È tornato a Roma come un poeta e un gran lombardo, Umberto Bossi. Ed è un ritorno sia di immagine che di un uomo che ha rappresentato per decenni la riscossa di un Nord negletto perché virtuoso e produttivo, ma strangolato dalle burocrazie romane, violato nella sua autenticità e trascurato nella sua cultura.
Bossi ha passato un brutto periodo per la sua salute e l'ha superato bravamente come già ha fatto altre volte. Ma stavolta è tornato portando con sé questo tratto netto e romantico della parola lombarda. Le sue poesie, che io non so giudicare letterariamente ma che mi sembrano straordinarie nel minimalismo ritrattista, sono fatte di immagini familiari: quella di una nonna che sferruzza un maglione per il nipote che vedrà solo due volte l'anno o per i giovani lasciati appassire nella terra. L'ultima volta che vidi Umberto era seduto ai tavoli del caffè Giolitti a un passo da Montecitorio. Uno di quei tavoli dove molti decenni prima incontravo Simone de Beauvoir e Jean-Paul Sartre quando si fermavano a Roma d'estate negli anni Sessanta per discutere di letteratura e bisticciare clamorosamente come vecchi amanti. Umberto Bossi è tornato sia come senatore della Repubblica che come poeta e ambasciatore della sua terra: la voce del Nord ormai afona dopo una stagione in cui la sua antica e gloriosa Lega si è trasformata in un massiccio partito nazionale e anche romano, campano, onnicomprensivo e multitasking e - se proprio vogliamo dirlo - anche allegramente terrone, con tutti quei begli accenti campani e siculi e calabri cui è stata applicata la sagoma dorata di Alberto da Giussano che precede in battaglia le sue truppe a spada sguainata. Bossi aveva creato il marchio della Lega che conteneva il monosillabo oggi perso: Nord, che era anche la ragione d'essere oltre che sociale di quel movimento in origine federalista e rivoluzionario in senso iper democratico. L'ultima volta che vidi l'Umberto fu lui a riconoscermi da lontano con occhio d'aquila e io non credevo ai miei occhi e alle mie orecchie. Poi ci abbracciamo brevemente e chiacchieriamo un po'. Ma il mio primo incontro con lui - con me che sono un romano che viene dalla terra degli infedeli - fu durante la campagna elettorale del 2001 nel Bresciano e avvertii subito e in modo diretto ed emotivo questa sua scheletricità emozionante nei movimenti, nella parola e nel gesto. Mi disse: «Dai, se fai una parola...» per invitarmi a parlare al suo comizio, cosa che mi sembrava allora impensabile. Devo dire che l'uomo visto a Roma da un romano come me, suscita una commozione probabilmente più intensa di quella che oggi i lombardi possono provare.

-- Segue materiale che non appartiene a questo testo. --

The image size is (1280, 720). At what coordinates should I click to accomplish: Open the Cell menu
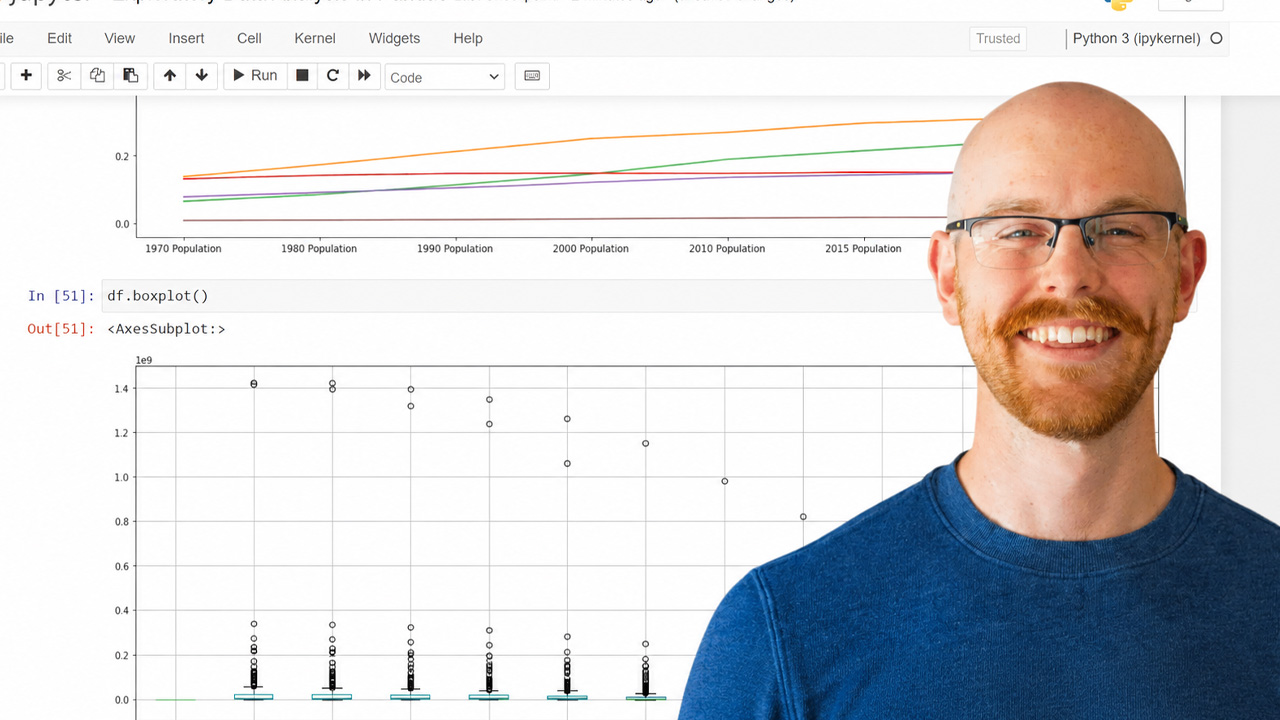click(x=249, y=38)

Almeno, così immagino visto che quel grande sogno rivoluzionario, un po' partigiano, un po' guascone, un sogno sia filosofico che politico, si è ormai perso anche nella memoria collettiva. Leggo che Bossi intende tornare al Senato con frequenza e lo ha fatto per sostenere apertamente il governo di Mario Draghi.
È stato dunque il suo un gesto politico quello ha svolto in maniera politica ma ciò che è accaduto è anche ciò che lui stesso, Umberto, desiderava che accadesse: dare rilevanza ad un evento che è la rilevanza di un sogno ancora vivo così come lui è ben vivo. E implicitamente una antitesi del sogno e della poeticità di quest'uomo nei confronti della nuova Lega che non è più nordica e che fa provare specialmente in Lombardia il rimpianto per un sostegno che una volta c'era e oggi si stenta a ritrovare.
Questo ritorno ha un valore politico di cui vedremo l'importanza nel prossimo futuro, ma di cui possiamo già cogliere il valore esistenziale, romantico, ideologico, visto che quell'antico ragazzaccio è tornato dopo aver essersi battuto come un leone contro la malattia e non soltanto contro gli avversari politici. È stata dunque una giornata di ritorno e riconferma, se non vogliamo dire di rinascita. Di sicuro il ritorno della persona, non un omaggio alla memoria.
Bossi voleva far vedere, e ci è riuscito, di essere forte come un tempo, ma e inoltre un uomo capace di poesia, meno coinvolto nella rissa della politica politicante, ma proprio per questo un vero rappresentante: il rappresentante di un popolo, quello del Nord e della Lombardia e dell'idea federalista che ha avuto il suo momento d'oro, e che forse non meritava di svanire dissolvendosi nella perdita dell'identità. Non si è dissolto nulla. Ecco infatti che dalle nebbie riemerge l'antico e nuovo Umberto e ci viene incontro con alcuni fogli e le sue poesie.